The unemployment rate measured by the think-tank is expected to come at 12 per cent at the end of May as against 8 per cent in April, Vyas told PTI, adding this signifies that about 10 million or 1 crore Indians have lost jobs in this period.
Stating that the main reason for the job losses is “mainly the second wave” of COVID-19 infections, Vyas said, “As the economy opens up, part of the problem will be solved but not entirely.”
He explained that people who lose jobs find it hard to get employment, specifying that while the informal sector jobs come back quickly, the formal sector and better quality job opportunities take up to a year to come back.
Unemployment rate had touched a record high of 23.5 per cent in May 2020 because of the national lockdown.
Many experts opine that the second wave of infections has peaked and states will slowly start to ease the economic activity-impacting restrictions in a calibrated fashion.
Vyas further said an unemployment rate of 3-4 per cent should be considered as “normal” for the Indian economy, hinting that the unemployment number will have to decline for longer before the situation improves.
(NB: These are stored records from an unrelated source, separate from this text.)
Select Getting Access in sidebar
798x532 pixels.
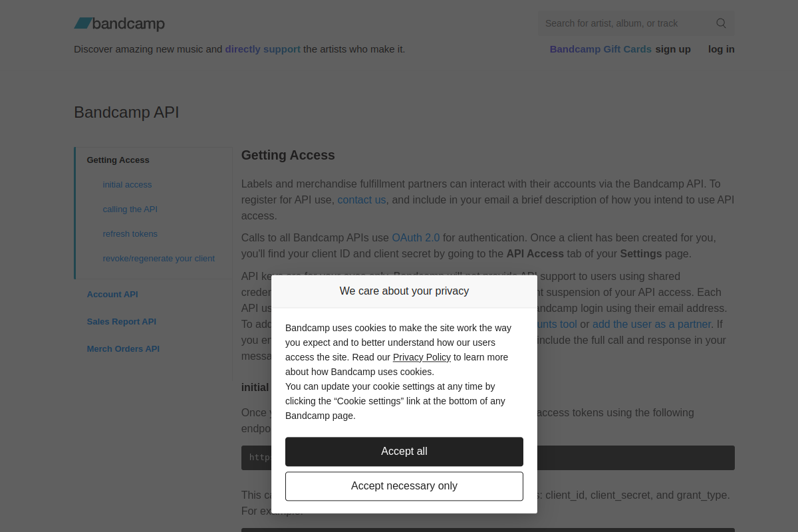[118, 160]
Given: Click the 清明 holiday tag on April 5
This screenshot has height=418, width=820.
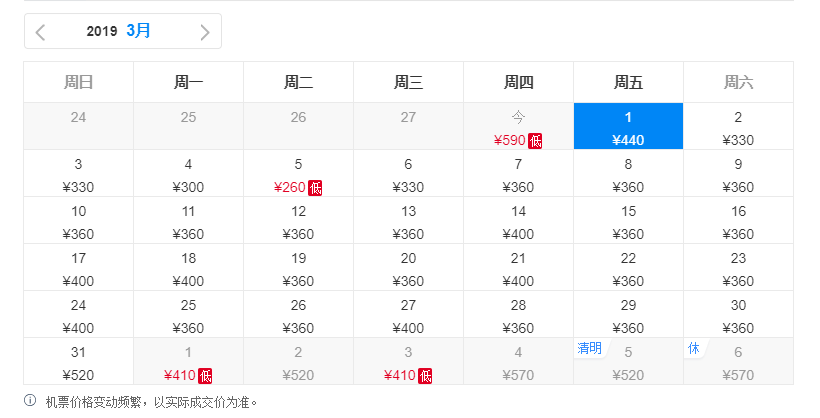Looking at the screenshot, I should pyautogui.click(x=589, y=348).
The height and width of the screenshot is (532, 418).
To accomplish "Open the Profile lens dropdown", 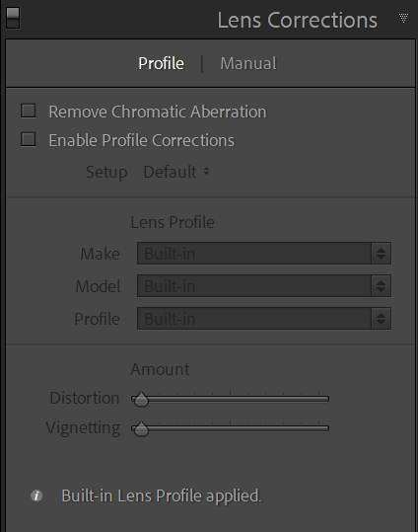I will 264,318.
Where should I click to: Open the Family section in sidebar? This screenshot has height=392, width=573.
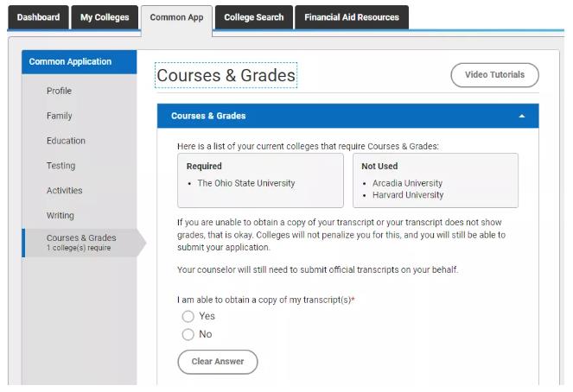pyautogui.click(x=59, y=116)
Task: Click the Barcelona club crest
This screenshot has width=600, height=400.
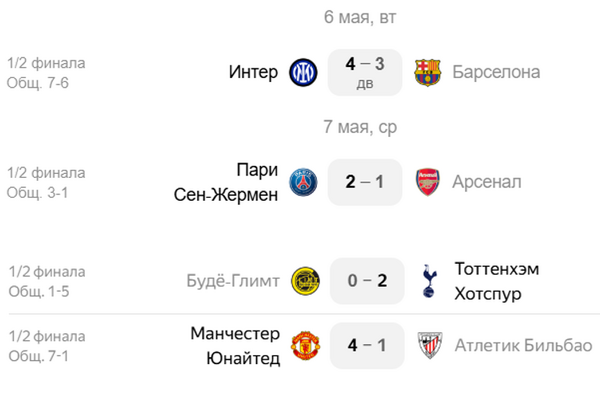Action: click(x=427, y=72)
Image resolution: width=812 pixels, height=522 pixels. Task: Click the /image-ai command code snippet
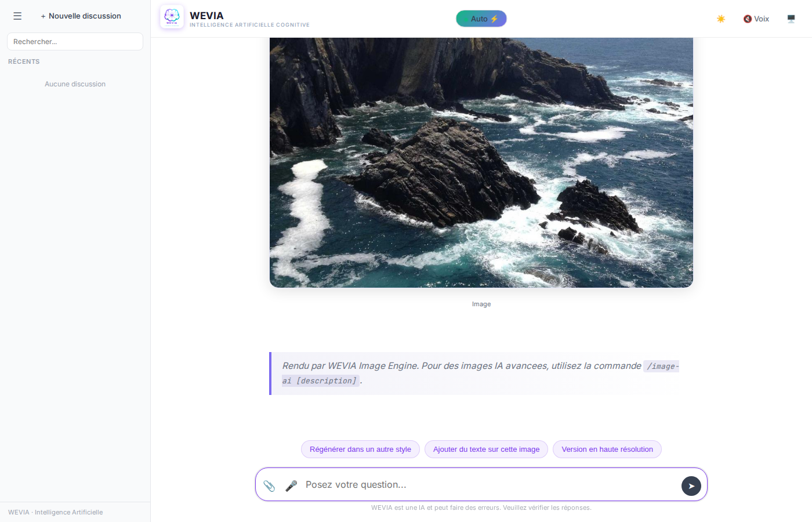[x=661, y=367]
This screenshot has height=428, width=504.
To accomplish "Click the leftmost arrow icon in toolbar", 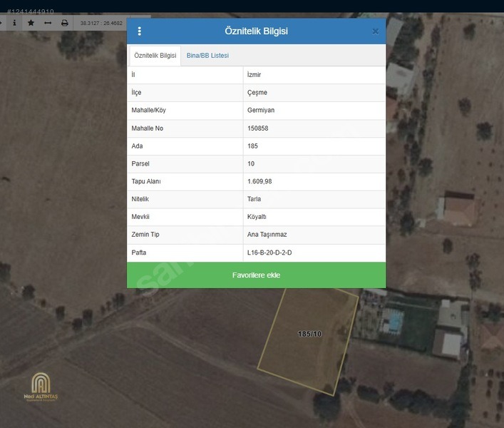I will pyautogui.click(x=1, y=23).

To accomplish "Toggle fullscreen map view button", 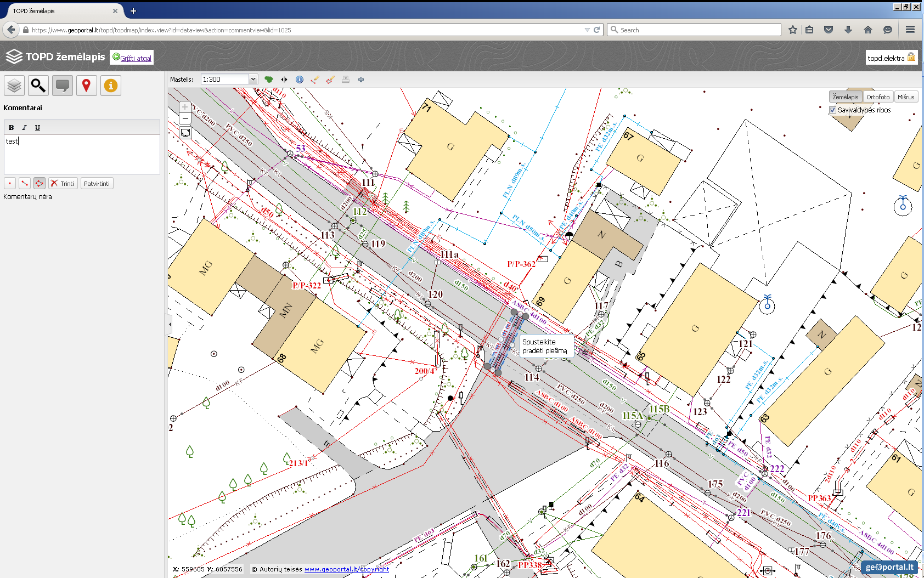I will [185, 133].
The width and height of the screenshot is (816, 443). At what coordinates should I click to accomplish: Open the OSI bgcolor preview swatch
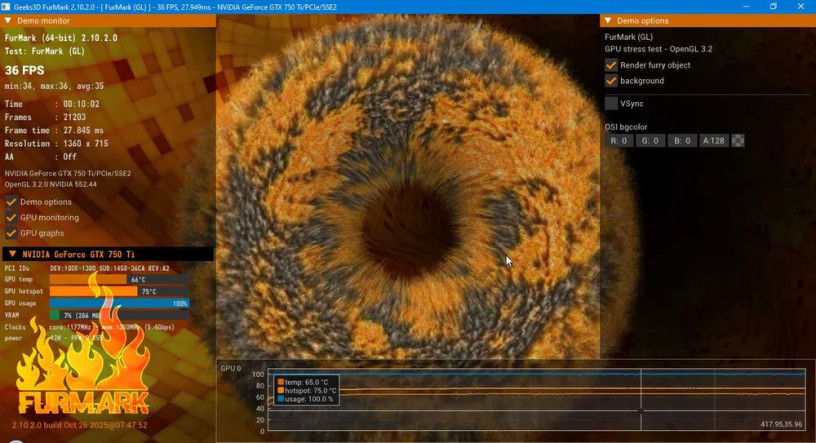[x=738, y=141]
He said CMIE has completed a nation-wide survey of 1.75 lakh households in April which throws up worrying trends on income generation during the last one year — which has witnessed two waves of the pandemic.
Only 3 per cent of those polled said they have witnessed an increase in incomes, while 55 per cent said their incomes have declined, he said.
An additional 42 per cent of the people said their incomes remained the same as that in the year-ago period.
“If we adjust for inflation, we find that 97 per cent of the households in the country have witnessed a decline in incomes during the pandemic,” he pointed out.
The labour participation rate, or the percentage of the working age population which is in the market, has come down to 40 per cent as of now from the pre-pandemic levels of 42.5 per cent, he added.